Section 8: Kickbacks.
Section 8 also states that no person may give or receive a fee, kickbacks, or any other form of valuable compensation (or arrange to do so) for referring a potential borrower to a certain lender or service provider for a federally-related mortgage loan.
What are the consequences for violating Section 8 of RESPA?
They are looking at a fine of up to $10,000 , up to 1 year in person or both. They also may be required to make payment to damaged parties up to 3 times the original fee that violated the section and if more that one individual is involved, then all parties are liable to the damaged borrower both jointly and separately.
The Truth in Lending Act:
Federal Mortgage Law Quick Facts.
Regulation: Regulation Z
Acronym: TILA
Year Created: 1968
Main Purpose: Protect consumers from predatory lending practices.
Disclosure/Notice Required: HOEPA notice, homeownership counseling notice, TRID disclosures.
Important Terms Related to this Law: High-cost home loan, ability to repay, higher-priced loans, qualified mortgage, advertising, right of rescission, CHARMS booklet, Loan Estimate, Annual Percentage Rate.
Entity Responsible for Enforcement: CFPB
Other Laws that have influenced it: Dodd-Frank.
Reg. Z applies to any individual or business that offers or extends credit if the following 4 conditions are met:
The credit is offered to consumers.
Credit is offered on a regular basis.
The credit is subject to finance charge (interest) or must be paid in more that 4 installments according to a written agreement.
The credit is for personal, family or household purposes.
Reg. Z does not apply to what?
To loans made for business, commercial, or agricultural purposes and only applies to 1-4 unit properties.
A creditor is considered to have regularly offered credit if they have done what?
If they extend credit more than 25 times in the preceding calendar year (or more than 5 times for transactions secured by a dwelling).
TILA has a lot of rules that fall under it and it is important to remember what falls under the TILA umbrella.
TILA
|.
Dodd-Frank > HOEPA > HPML
|.
QM > ATR > LO Comp
A creditor must keep all records of compliance with Reg. Z for how long?
For at least 2 years after the disclosure date.
What are the consequences for false or inaccurate disclosure information, consistently understating the APR, or otherwise failing to comply with Reg.
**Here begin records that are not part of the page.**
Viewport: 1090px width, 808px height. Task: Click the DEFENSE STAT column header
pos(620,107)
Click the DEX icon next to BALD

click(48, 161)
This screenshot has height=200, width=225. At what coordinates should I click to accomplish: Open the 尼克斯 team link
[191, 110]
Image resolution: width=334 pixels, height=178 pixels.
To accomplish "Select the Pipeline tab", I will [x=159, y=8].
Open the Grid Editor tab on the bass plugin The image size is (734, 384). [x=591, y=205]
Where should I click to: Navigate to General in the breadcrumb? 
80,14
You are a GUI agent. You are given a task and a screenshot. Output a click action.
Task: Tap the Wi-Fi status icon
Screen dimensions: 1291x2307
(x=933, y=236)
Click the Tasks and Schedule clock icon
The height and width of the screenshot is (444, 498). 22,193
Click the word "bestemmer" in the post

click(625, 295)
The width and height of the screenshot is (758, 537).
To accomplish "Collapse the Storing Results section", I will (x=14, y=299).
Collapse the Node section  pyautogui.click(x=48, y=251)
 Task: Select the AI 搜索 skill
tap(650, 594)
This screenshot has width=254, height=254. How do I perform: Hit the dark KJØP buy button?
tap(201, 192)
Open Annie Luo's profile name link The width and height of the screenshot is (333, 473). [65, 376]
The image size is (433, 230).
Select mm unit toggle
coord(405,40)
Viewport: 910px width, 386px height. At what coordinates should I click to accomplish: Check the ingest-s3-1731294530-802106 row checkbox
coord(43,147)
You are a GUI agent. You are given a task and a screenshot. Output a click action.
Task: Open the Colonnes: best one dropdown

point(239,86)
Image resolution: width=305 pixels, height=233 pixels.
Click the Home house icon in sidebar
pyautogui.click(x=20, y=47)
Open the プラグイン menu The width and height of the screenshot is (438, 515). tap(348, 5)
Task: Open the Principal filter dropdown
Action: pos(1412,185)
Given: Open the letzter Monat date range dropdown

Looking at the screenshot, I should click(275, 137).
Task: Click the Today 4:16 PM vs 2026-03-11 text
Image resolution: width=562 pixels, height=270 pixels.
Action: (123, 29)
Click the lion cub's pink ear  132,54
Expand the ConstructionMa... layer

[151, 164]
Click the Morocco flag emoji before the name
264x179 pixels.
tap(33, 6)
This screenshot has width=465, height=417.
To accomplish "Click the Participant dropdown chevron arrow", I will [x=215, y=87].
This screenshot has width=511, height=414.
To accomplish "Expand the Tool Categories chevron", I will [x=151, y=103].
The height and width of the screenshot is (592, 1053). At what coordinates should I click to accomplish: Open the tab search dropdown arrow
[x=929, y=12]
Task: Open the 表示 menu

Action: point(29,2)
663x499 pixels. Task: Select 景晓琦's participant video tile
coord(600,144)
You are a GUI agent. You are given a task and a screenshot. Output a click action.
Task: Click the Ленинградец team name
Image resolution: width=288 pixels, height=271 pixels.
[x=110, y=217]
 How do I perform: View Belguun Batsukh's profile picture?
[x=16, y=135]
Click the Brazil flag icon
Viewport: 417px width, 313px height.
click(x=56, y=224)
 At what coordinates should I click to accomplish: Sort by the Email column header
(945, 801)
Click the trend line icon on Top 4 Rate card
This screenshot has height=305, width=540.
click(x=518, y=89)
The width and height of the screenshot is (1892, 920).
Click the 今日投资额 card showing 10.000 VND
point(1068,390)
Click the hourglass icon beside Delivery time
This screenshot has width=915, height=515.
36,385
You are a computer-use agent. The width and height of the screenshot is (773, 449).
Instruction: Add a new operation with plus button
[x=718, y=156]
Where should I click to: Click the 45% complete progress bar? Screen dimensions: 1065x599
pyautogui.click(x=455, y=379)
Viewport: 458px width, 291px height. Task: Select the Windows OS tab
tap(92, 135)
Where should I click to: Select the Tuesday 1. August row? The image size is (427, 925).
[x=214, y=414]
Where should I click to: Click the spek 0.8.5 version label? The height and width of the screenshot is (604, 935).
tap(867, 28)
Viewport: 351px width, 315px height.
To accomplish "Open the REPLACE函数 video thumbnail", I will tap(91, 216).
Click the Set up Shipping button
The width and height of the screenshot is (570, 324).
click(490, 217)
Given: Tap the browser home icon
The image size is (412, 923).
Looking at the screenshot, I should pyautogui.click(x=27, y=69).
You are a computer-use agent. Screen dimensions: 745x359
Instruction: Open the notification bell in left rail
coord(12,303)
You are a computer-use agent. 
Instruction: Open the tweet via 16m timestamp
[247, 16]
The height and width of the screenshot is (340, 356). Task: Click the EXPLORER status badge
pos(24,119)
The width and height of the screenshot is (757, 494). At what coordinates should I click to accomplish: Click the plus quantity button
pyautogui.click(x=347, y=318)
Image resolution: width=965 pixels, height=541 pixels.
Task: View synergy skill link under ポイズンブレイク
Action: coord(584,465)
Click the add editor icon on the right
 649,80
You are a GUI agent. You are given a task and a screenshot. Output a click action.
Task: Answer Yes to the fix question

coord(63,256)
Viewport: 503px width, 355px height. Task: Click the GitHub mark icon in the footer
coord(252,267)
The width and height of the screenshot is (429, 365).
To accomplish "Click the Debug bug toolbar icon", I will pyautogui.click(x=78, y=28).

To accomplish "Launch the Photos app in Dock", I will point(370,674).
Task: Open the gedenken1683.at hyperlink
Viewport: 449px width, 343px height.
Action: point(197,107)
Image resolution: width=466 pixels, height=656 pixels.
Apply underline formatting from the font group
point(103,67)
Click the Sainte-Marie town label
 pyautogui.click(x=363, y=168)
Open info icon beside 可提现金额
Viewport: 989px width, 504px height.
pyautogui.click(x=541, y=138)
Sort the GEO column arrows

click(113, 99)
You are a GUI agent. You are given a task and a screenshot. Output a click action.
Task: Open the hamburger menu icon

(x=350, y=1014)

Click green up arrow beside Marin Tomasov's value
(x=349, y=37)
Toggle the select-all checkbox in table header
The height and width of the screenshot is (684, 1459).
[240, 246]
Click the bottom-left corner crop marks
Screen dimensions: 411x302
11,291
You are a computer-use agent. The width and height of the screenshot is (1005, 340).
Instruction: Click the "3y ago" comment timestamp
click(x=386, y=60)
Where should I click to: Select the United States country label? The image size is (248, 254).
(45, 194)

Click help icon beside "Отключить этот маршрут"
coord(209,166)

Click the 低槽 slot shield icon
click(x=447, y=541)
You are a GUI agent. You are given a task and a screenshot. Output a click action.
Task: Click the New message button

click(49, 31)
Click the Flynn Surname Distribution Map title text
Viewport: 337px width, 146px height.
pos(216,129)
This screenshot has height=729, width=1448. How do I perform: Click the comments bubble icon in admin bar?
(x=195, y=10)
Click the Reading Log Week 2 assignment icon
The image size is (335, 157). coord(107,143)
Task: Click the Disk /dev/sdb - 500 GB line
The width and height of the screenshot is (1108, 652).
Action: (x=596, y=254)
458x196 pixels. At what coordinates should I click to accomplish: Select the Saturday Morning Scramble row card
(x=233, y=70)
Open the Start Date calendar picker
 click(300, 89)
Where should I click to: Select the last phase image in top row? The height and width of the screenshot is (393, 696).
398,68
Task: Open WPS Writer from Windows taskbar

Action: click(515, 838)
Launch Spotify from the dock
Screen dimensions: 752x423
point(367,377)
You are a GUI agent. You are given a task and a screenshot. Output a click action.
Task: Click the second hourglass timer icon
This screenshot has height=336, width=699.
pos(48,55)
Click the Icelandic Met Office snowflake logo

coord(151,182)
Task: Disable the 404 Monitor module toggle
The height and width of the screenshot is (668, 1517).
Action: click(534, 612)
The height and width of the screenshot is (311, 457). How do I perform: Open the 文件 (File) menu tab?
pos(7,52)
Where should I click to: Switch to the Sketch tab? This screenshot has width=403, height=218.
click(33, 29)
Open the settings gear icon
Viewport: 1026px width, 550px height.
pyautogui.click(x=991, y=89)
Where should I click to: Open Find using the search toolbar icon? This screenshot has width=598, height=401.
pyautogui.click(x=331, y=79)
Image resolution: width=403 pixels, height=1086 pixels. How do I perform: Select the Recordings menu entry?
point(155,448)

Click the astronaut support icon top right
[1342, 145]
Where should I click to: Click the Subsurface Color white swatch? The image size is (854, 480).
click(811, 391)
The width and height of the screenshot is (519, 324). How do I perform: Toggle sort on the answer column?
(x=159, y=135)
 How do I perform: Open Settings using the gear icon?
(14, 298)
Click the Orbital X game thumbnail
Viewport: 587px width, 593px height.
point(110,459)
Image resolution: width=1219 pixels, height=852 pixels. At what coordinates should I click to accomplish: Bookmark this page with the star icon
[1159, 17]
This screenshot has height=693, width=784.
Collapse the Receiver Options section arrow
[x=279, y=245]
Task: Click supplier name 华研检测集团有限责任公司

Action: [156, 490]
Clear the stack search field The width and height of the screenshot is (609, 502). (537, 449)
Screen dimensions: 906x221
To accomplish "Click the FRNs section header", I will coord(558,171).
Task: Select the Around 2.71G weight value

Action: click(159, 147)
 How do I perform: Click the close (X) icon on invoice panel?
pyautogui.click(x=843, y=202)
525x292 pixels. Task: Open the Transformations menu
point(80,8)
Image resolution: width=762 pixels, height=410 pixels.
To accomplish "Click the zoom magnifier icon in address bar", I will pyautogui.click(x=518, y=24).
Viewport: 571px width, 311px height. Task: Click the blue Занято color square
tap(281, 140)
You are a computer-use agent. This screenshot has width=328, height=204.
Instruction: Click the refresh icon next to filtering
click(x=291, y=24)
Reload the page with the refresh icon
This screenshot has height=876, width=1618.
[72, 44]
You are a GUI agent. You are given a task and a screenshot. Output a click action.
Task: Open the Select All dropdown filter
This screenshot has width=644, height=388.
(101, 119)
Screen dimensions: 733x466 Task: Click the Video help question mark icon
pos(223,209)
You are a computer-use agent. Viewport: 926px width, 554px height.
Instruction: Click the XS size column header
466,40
Z?
Fines up to $5,000 and be imprisoned for up to 1 year or both.
Examples of Advertisements:
Newspaper and magazine ads.
Leaflets and flyers.
Catalogs.
Radio, TV, or public address systems.
Signs or displays.
Billboards.
Point of sale literature.
Price tags.
Cash register receipts.
Online, internet or social media.
Websites.
If a creditor advertises directly to a borrower, they are required to:
Advertise only terms that are specific terms that the lender will offer in credit plans.
The ad must state the finance charge rate using the term Annual Percentage Rate or APR.
If the APR might increase after consummation of the loan, the ad must be specific on this detail.
A simple annual or periodic rate applied to an unpaid balance may be advertised in conjunction with the APR, but not more conspicuous that the APR.
What is a Trigger Term?
A trigger term is a phrase that represents the attractive features of the credit plan within the advertisement.
Give 3 examples of trigger terms used in advertising:
10 percent down payment.
$1000 down.
80 percent financing.
The right to rescission is a special protection provided by TILA on what?
Owner-Occupier Refinance Transactions.